The solution is there in the complete thread.... some one has posted it as comment

#include<stdio.h>
#include<conio.h>
struct node
{
   int d;
   struct node* l;
   struct node* r;
};
struct node* newnode(int data)
{
  struct node* tnode = (struct node*)
                       malloc(sizeof(struct node));
  tnode->d = data;
  tnode->l = NULL;
  tnode->r = NULL;
 
  return(tnode);
}
void K_dist_children(node *nd, int K)
{
// Base case
// The Kth child found
if(K==0)
{
printf("%d\n", nd->d);
return;
}

// K distance node from nd are at
// K-1 distance from children of current node
K_dist_children(nd->l, K-1);
K_dist_children(nd->r, K-1);
}

int K_dist_ancestor(node *cur,node *search,int K)
{
    int n1, n2;
// If the node is found, return back the result
if (cur == search)
{
return K-1;
}



// recursively search for the node in the tree
n1 = K_dist_ancestor(cur->l, search, K);
n2 = K_dist_ancestor(cur->r, search, K);

// PS: n1 & n2 can't be non-(-1) at the same time

// if node found in any of the sub trees
if((n1 == -1) && (n2 == -1))
return -1;

// node found in right subtree
if((n1 == -1))
{
// the current node is at distance K
if(n2 == 0)
printf("%d", cur->d);

// return back the distance
return (n2-1);
}

// node found in left subtree
if((n2 == -1))
{
// the current node is at distance K
if(n1 == 0)
printf("%d", cur->d);

// return back the distance
return (n1-1);
}
}


int main()
{
 
  /* Constructed binary tree is
            1
          /   \
        2      3
      /  \
    4     5
  */

  int n;
  struct node *root = newnode(1);
  root->l       = newnode(2);
  root->r      = newnode(3);
  root->l->l  = newnode(4);
  root->l->r = newnode(5);
  root->l->r->l = newnode(6);
  root->l->r->r= newnode(7);
  
n=K_dist_ancestor(root,root->l,3);
 
	// Print the children at distance K
	K_dist_children(root->l,3);
  
  getchar();
  getchar();
  return 0;
}

A simple BFS should solve the problem.

I think level order traversal should solve the issue. Keep traversing the tree level by level and put a marker to separate levels.

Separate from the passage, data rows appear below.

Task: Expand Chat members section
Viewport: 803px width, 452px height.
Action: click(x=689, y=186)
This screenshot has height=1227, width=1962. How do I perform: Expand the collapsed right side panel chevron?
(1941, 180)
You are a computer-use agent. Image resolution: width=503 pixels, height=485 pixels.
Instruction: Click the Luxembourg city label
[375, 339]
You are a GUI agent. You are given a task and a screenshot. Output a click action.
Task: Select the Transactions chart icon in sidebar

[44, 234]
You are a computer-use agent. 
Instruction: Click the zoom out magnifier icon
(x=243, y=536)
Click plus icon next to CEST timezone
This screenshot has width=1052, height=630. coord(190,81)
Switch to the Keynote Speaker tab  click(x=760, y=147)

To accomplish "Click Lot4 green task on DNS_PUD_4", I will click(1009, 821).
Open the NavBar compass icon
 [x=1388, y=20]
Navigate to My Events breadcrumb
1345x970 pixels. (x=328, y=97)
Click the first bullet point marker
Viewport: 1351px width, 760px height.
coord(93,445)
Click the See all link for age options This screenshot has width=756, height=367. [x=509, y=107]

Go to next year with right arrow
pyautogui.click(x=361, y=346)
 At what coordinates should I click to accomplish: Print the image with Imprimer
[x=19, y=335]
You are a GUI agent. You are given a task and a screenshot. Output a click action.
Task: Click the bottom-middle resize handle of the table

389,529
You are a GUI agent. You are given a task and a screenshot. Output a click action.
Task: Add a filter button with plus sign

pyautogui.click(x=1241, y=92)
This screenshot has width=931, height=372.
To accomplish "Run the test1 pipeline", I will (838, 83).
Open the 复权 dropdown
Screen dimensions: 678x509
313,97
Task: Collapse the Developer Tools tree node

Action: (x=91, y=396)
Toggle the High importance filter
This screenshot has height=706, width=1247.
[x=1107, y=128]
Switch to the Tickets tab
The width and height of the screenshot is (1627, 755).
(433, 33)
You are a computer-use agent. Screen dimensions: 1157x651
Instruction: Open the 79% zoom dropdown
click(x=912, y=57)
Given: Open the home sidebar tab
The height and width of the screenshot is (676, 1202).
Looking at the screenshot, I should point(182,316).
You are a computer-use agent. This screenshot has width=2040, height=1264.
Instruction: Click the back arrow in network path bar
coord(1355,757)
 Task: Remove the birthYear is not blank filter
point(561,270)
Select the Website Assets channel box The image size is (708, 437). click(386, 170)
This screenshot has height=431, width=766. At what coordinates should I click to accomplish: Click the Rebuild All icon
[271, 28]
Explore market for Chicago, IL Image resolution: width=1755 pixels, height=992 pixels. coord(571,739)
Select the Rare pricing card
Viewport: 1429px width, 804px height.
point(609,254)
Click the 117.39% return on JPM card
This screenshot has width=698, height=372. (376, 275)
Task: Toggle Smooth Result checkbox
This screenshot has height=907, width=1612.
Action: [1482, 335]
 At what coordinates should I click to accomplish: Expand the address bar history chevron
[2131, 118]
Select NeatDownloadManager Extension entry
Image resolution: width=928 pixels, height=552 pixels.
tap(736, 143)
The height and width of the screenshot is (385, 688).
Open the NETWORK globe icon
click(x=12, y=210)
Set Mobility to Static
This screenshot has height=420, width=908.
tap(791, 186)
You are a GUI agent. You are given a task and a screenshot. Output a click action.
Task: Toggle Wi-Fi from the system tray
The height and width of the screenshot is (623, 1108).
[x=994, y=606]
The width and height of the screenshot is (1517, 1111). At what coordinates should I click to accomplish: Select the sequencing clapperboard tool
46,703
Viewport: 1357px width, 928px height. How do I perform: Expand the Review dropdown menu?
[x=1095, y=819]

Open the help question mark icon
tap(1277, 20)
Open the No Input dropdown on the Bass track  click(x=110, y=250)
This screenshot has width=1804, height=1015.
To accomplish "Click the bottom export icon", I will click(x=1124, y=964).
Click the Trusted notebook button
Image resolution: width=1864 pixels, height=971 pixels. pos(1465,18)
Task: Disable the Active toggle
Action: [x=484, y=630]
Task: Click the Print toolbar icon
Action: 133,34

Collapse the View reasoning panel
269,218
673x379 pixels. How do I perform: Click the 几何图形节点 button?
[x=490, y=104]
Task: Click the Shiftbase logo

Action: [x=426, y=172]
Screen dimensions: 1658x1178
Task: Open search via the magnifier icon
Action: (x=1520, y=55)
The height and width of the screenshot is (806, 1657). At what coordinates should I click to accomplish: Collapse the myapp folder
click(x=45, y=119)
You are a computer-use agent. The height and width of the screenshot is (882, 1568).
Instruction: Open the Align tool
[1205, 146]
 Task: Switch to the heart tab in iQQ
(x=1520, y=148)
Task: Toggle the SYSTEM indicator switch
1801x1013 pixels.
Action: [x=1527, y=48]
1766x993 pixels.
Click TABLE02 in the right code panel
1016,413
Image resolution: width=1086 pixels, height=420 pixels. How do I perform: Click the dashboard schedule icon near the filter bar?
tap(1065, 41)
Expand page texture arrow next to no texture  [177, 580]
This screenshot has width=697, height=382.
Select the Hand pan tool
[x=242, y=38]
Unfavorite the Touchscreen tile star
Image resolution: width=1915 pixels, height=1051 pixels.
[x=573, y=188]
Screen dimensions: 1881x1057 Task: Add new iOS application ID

public int PrintNodesAtKDistance(Node root, int requiredNode, int iDistance)
{
if ((root == null) || (iDistance < 0))
return -1;

int lPath = -1, rPath = -1;

if(root.value == requiredNode)
{
PrintChildNodes(root, iDistance);
return iDistance - 1;
}

lPath = PrintNodesAtKDistance(root.left, requiredNode, iDistance);
rPath = PrintNodesAtKDistance(root.right, requiredNode, iDistance);

if (lPath > 0)
{
PrintChildNodes(root.right, lPath - 1);
return lPath - 1;
}
else if(lPath == 0)
{
Debug.WriteLine(root.value);
}

if(rPath > 0)
{
PrintChildNodes(root.left, rPath - 1);
return rPath - 1;
}
else if (rPath == 0)
{
Debug.WriteLine(root.value);
}

return -1;
}

public void PrintChildNodes(Node aNode, int iDistance)
{
if (aNode == null)
return;

if(iDistance == 0)
{
Debug.WriteLine(aNode.value);
}

PrintChildNodes(aNode.left, iDistance - 1);
PrintChildNodes(aNode.right, iDistance - 1);
}